The Athens Riviera, just 20 minutes from the Acropolis and the Greek capital’s bustling city center, should have been a playground for the world’s wealthy. It’s not.

The 70-kilometer (44-mile) coastline, with its clear-blue waters, romantic sunsets and sweeping views of the Saronic Gulf, has only a handful of luxury hotels and even those have trouble finding the trained staff needed to cater to the whims of high-end visitors. Not surprisingly, tourists with deep pockets skirt the site, making it a missed opportunity for a country that draws as much as 20% of its gross domestic product from the hospitality industry.

“There’s a lack in Greece of educational programs to train people to work as butlers in luxury villas, to provide thalassotherapy  services or to work aboard yachts, all in demand from wealthy tourists,” said Xara Kovoussi, the director of the state’s Tourism Education School in Anavissos, south of Athens.

It doesn’t help that Greeks look down on such jobs even though travel and tourism directly and indirectly provide livelihoods to about 3.8 million people, or more than a third of the Mediterranean country’s population. Even with a jobless rate of 18%—the highest in the euro area—finding skilled hospitality employees remains a challenge.

“Greek society still regards the tourism profession as Category B for employment,” said Kovoussi, adding that there are only about 450 students at her school.

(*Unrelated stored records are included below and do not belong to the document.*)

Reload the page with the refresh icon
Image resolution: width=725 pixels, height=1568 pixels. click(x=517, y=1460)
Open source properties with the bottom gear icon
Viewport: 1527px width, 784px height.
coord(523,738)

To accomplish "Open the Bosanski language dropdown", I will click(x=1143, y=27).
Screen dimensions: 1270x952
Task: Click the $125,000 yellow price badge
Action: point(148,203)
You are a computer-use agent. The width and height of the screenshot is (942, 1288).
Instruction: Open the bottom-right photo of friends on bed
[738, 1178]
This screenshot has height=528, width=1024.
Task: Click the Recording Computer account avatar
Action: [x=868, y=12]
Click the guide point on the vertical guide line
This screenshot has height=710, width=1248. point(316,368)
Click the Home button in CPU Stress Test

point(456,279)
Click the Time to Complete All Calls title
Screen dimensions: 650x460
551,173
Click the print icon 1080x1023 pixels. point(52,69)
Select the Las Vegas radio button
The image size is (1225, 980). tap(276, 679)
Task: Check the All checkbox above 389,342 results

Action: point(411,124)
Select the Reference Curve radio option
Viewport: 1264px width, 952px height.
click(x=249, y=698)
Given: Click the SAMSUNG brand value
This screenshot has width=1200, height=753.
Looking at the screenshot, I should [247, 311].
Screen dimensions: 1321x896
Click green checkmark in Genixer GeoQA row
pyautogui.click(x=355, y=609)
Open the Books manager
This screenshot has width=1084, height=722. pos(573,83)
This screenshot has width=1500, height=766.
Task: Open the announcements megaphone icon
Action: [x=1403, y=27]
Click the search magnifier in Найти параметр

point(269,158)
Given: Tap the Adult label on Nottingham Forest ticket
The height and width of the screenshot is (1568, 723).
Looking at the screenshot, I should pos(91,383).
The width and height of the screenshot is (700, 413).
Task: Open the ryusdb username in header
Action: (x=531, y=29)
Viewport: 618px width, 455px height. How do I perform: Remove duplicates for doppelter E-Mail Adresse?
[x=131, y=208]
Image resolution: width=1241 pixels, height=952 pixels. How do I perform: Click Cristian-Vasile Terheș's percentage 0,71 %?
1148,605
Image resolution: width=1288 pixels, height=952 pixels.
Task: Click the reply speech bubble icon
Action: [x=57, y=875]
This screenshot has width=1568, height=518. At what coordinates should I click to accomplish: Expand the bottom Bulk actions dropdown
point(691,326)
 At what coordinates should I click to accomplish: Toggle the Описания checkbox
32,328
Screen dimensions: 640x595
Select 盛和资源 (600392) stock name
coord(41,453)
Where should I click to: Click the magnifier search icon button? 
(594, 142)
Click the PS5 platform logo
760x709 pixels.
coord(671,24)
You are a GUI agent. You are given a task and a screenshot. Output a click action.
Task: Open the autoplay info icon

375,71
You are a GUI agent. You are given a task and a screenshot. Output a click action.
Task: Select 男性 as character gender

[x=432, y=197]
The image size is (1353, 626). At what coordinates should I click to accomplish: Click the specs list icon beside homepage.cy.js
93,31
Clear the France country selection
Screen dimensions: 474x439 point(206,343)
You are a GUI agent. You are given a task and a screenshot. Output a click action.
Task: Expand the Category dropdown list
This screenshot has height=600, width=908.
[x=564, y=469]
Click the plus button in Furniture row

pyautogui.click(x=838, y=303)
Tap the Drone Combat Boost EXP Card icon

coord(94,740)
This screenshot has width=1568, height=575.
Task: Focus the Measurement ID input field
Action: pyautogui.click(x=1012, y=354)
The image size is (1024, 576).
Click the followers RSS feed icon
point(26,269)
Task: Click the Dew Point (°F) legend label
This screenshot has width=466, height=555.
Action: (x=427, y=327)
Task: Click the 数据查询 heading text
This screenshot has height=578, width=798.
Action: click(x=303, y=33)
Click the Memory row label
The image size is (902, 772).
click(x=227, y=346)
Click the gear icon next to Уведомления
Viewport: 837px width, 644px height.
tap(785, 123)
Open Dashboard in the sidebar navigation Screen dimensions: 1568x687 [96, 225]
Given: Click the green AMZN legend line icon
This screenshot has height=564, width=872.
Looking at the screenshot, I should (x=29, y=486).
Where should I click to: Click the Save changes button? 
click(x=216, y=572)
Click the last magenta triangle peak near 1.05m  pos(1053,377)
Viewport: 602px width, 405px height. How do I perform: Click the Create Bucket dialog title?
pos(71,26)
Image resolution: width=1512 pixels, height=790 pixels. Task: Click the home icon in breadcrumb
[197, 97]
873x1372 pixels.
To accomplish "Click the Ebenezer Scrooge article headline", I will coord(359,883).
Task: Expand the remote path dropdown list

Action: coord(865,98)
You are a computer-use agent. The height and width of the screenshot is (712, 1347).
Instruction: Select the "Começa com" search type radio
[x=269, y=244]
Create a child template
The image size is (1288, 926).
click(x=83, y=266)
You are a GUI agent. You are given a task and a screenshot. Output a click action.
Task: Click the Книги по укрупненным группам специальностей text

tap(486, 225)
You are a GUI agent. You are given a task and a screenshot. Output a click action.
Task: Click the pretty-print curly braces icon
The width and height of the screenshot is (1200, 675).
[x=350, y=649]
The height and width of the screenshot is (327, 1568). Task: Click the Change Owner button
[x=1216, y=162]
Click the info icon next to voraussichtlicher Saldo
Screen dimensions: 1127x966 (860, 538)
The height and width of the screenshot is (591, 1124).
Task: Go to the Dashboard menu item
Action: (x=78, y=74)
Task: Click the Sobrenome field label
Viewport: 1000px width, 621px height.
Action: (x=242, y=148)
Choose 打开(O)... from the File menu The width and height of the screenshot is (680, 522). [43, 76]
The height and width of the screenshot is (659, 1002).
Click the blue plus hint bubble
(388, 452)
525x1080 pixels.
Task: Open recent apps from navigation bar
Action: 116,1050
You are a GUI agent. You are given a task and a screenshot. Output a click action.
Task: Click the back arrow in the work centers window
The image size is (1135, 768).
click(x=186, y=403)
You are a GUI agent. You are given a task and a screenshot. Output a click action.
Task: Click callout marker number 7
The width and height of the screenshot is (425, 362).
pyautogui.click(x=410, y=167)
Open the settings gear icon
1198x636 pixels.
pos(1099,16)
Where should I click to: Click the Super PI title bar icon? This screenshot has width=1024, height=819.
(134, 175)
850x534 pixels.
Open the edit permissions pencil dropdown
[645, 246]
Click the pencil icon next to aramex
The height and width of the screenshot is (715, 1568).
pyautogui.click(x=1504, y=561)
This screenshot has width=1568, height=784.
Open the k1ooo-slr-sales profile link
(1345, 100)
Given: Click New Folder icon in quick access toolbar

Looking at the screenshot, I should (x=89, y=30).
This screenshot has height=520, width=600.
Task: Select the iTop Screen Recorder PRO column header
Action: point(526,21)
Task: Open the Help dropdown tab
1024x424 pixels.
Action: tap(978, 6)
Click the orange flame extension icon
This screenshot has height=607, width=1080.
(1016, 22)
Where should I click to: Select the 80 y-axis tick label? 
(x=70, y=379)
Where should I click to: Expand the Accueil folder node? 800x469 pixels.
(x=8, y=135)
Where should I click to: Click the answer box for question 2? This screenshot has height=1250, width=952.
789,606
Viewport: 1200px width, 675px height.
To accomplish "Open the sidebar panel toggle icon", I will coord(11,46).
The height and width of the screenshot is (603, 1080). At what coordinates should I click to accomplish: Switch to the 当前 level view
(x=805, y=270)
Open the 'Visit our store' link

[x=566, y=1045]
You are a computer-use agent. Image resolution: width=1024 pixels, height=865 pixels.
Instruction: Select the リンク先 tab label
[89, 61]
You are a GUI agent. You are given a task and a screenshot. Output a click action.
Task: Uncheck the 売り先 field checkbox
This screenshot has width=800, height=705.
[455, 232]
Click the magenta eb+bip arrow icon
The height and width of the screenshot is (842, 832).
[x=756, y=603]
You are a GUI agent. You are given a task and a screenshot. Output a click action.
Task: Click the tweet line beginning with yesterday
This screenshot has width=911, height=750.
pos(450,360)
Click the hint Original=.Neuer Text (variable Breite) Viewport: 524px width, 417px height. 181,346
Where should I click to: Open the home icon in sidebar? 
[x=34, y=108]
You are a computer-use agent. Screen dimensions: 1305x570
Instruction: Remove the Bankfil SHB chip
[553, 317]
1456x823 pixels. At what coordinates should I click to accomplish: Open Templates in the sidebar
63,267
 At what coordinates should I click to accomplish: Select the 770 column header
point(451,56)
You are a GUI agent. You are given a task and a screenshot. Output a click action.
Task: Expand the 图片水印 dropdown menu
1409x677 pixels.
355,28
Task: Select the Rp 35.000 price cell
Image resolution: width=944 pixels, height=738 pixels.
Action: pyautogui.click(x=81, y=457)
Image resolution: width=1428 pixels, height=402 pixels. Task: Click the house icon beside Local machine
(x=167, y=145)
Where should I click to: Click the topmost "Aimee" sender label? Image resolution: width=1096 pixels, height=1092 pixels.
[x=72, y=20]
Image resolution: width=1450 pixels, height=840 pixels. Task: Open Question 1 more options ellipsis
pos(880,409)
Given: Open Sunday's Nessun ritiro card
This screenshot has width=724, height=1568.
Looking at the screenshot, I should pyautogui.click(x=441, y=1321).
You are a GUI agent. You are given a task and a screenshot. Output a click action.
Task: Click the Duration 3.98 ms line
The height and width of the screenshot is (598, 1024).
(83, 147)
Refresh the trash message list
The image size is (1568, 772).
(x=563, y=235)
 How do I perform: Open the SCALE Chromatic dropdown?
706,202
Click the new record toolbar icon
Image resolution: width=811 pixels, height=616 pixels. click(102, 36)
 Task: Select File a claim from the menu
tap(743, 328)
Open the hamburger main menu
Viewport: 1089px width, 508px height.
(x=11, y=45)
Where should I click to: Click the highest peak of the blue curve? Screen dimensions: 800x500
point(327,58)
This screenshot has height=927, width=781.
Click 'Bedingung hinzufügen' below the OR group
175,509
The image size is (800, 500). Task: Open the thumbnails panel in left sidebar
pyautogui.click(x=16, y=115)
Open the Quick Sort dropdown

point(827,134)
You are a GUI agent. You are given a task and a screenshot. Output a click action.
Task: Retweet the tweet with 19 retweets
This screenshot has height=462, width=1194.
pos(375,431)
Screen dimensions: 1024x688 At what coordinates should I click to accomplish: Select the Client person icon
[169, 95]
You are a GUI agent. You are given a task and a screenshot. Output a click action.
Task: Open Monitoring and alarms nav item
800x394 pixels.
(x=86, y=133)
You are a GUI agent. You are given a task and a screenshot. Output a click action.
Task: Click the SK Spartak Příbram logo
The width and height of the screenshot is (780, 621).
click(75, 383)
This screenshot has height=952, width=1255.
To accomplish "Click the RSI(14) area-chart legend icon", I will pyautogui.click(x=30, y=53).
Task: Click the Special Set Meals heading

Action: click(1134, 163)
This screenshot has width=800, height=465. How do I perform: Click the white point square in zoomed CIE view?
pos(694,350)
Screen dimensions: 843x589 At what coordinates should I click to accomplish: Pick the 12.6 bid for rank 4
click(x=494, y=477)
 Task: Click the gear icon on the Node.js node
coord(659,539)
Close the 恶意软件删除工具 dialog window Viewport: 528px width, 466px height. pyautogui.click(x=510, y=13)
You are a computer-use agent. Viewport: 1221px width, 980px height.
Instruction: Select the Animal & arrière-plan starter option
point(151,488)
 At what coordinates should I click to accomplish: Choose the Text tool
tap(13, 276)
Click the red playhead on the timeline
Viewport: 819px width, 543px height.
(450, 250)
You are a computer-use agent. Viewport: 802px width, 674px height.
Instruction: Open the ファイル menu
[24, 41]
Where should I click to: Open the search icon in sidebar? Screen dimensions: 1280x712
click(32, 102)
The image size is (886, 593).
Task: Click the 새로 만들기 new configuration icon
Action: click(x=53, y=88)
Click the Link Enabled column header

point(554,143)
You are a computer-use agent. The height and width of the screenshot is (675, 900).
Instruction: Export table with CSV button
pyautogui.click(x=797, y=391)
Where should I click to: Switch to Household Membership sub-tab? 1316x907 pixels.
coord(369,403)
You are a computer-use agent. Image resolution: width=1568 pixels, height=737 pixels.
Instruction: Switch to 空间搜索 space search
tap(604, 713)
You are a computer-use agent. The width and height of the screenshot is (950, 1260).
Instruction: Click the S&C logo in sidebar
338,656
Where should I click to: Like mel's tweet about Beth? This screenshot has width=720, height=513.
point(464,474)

The institute, known by its Greek initials as Stean and shaped like a cruise ship that can be turned into a hotel for training, prepares students for all kinds of jobs, including as chefs, housekeepers, bar tenders, receptionists and waiters.

Staffing constraints and a lack of adequate investment are preventing the tourism sector from fully harnessing the natural advantages of sun and sand in a country with about 6,000 islands scattered across the Aegean and Ionian seas. Addressing those issues will be critical as Greece tries to claw out of a decade-long financial crisis that shrank its economy by a quarter and at the lowest point saw 27% of its working-age population without jobs. With the summer tourist season underway, the country is falling short.

Greece ranks 18th among countries with the biggest gains in spending by international visitors in the past seven years, trailing behind Spain in fifth place, Turkey in ninth, Portugal 11th and Italy 12th, according to World Travel & Tourism Council data. Greece received 30 million visitors last year, an 11% jump from the previous year, while tourism revenue rose 12% to 16 billion euros ($18.1 billion), according to the Greek Tourism Confederation. Greece’s investment in the industry has grown slower than its global rivals, rising 3.6% in 2018, which placed it 120th in a ranking of 185 countries, WTTC data shows.

Greece’s tourism industry will need about 5 billion euros to 6 billion euros in investments in the next four to five years, according to Stelios Koutsivitis, chief executive officer of Astir Palace Vouliagmeni SA, which operates the Four Seasons Astir Palace Hotel in Athens. Big projects could bring significant inflows of foreign investment, he said, adding that boosting the number of high-end tourists—currently at just 2% of visitors—to 5% could double the country’s revenue from the sector.

Astir Palace Vouliagmeni has a 50-year history catering to luxury visitors to Greece, including  former U.S. President Jimmy Carter, Frank Sinatra and shipping magnate Aristotle Onassis. In 2016, it was acquired by Jermyn Street Real Estate Fund IV LP, owned by the state investment arms of Kuwait and Abu Dhabi, Turkey’s Dogus Group and others.

“Quality, not quantity, is what matters,” said Miltos Kambourides, founder and CEO of Dolphin Capital Partners, a developer of luxury resorts mainly in the Mediterranean. Greece should lure international luxury brands “as the direct and indirect promotion they do for a country is second to none,” he said.